Destinata a coloro che detengono illecitamente capitali all’estero, la Voluntary Disclosur è un procedimento di autodenuncia con il quale si possono denunciare la proprie violazioni degli obblighi di monitoraggio fiscale.

Con i dati che sono giunti all’Agenzia delle Entrate attraverso oltre 129.000 pratiche è stata creata un banca dati chiamata Cover che sarà utilizzata principalmente per attività di analisi ed elaborazione statistica che porterà alla profilazione di fenomeni ad alto rischio di evasione fiscale internazionale.

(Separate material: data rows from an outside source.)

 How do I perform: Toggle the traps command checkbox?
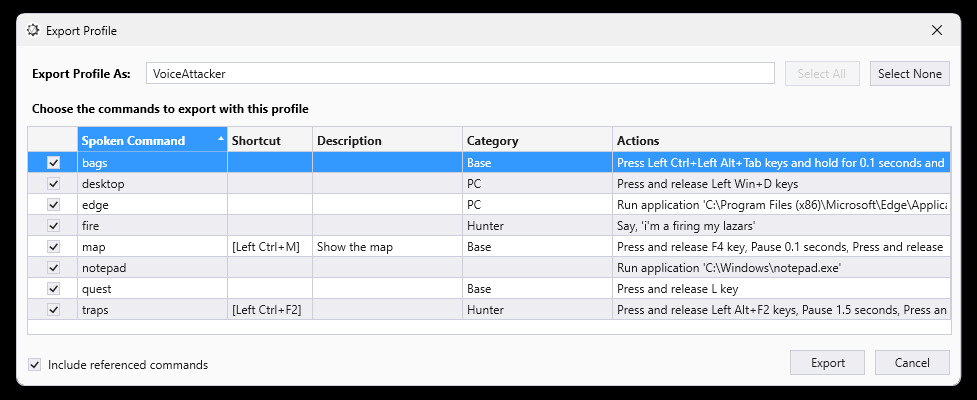[54, 310]
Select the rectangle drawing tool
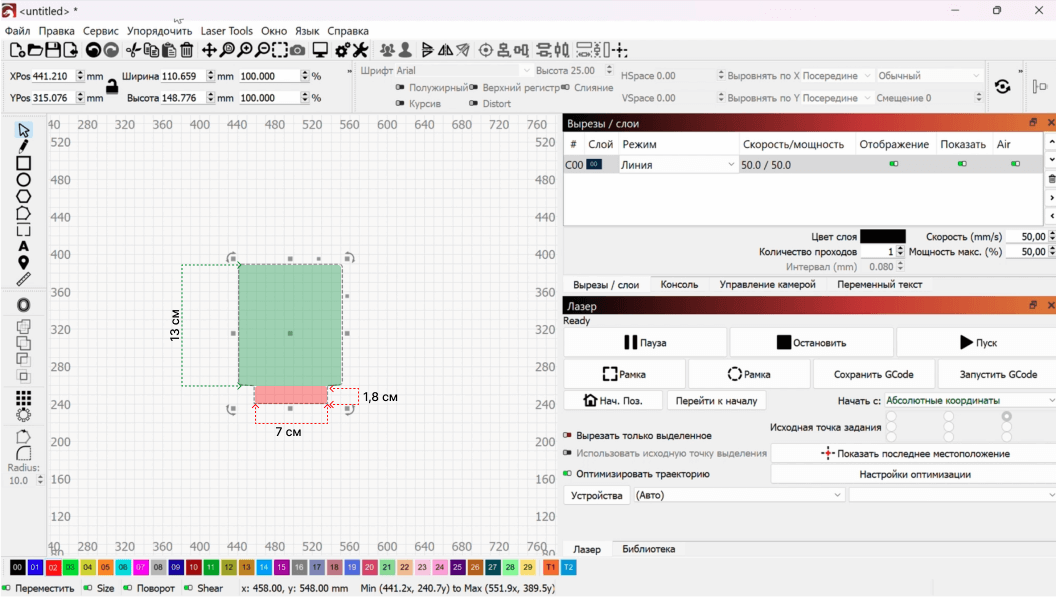The width and height of the screenshot is (1056, 597). 23,163
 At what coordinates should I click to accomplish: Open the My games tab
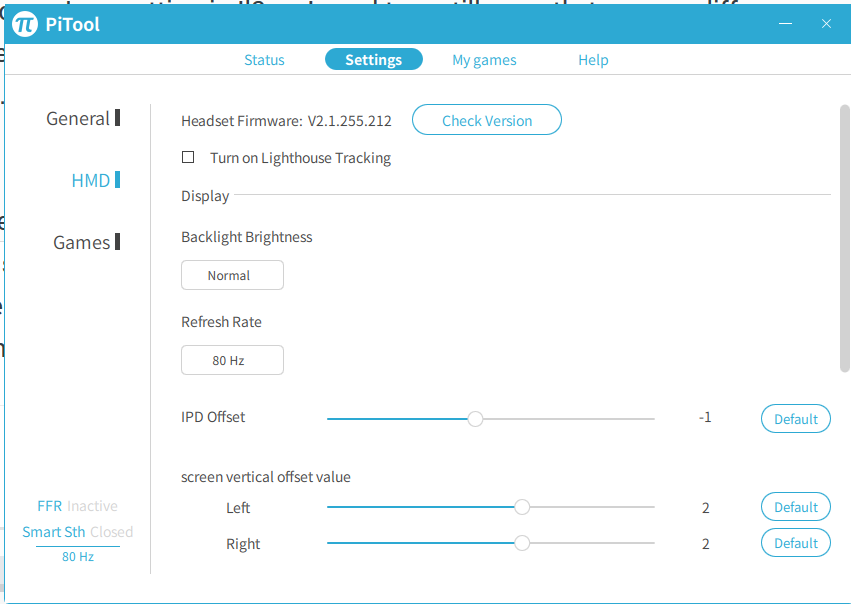(x=484, y=60)
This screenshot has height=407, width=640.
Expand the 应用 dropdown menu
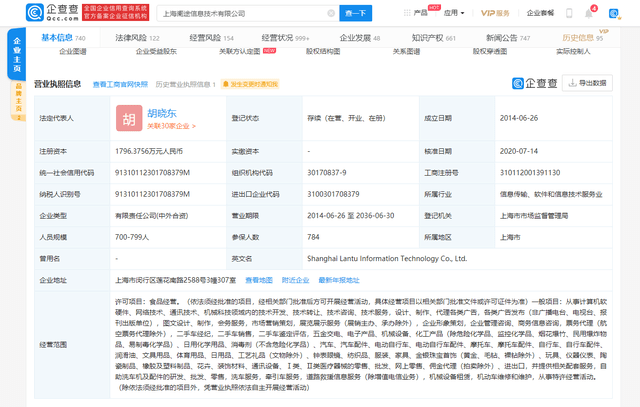(x=454, y=13)
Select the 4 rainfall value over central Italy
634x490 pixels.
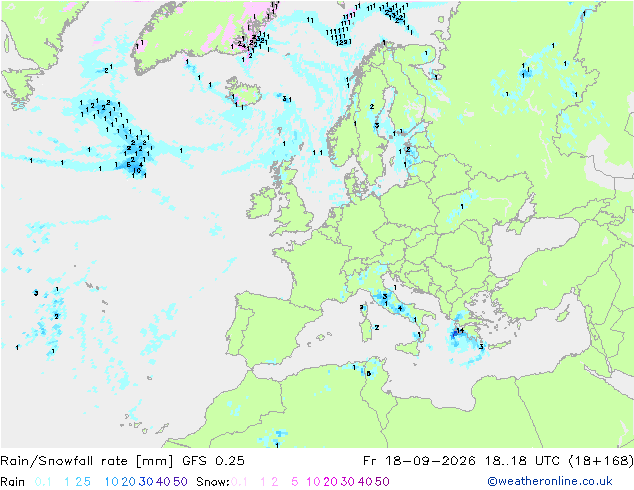(x=400, y=308)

A seguito dei successi contro l’evasione fiscale ottenuti in ambito internazionale attraverso questa pratica, la legge di stabilità 2017 ha deciso per una riapertura della Voluntary Disclosure. 

Nella finestra di tempo in cui sarà possibile effettuare la Voluntary Disclosure 2017 si potranno denunciare le violazioni fiscali commesse fino al 30 Settembre 2016. 

Tutti i dettagli in merito alla collaborazione volontaria 2017 sono contenuti in una guida dell’Agenzia delle Entrate alla Voluntary Disclosure.

Cosa cambia nell’evasione fiscale internazionale con la Voluntary Disclosure 2017?

I contribuenti che hanno già dichiarato le proprie inadempienze fiscali nel corso della precedente Disclosure non potranno attivare la procedura di collaborazione volontaria nell’ambito dello stesso segmento fiscale (internazionale o nazionale).

Questa divieto è stato introdotto per evitare che contribuenti che avessero dichiarato solo parzialmente le proprie inadempienze fiscali possano sfruttare la riapertura della Voluntary Disclosure per sanare il precedente tentativo di frodare nuovamente il fisco.

Inoltre si concede a chi ha rispettato i propri obblighi fiscali in ambito internazionale di presentare una Voluntary Disclosure in merito a inadempienze in ambito fiscale nazionale.

Chi, dopo aver reso nota l’irregolarità della propria situazione fiscale con la prima Voluntary Disclosure, non ha pagato al fisco quanto dovuto, non può beneficiare della Voluntary Disclosure Bis.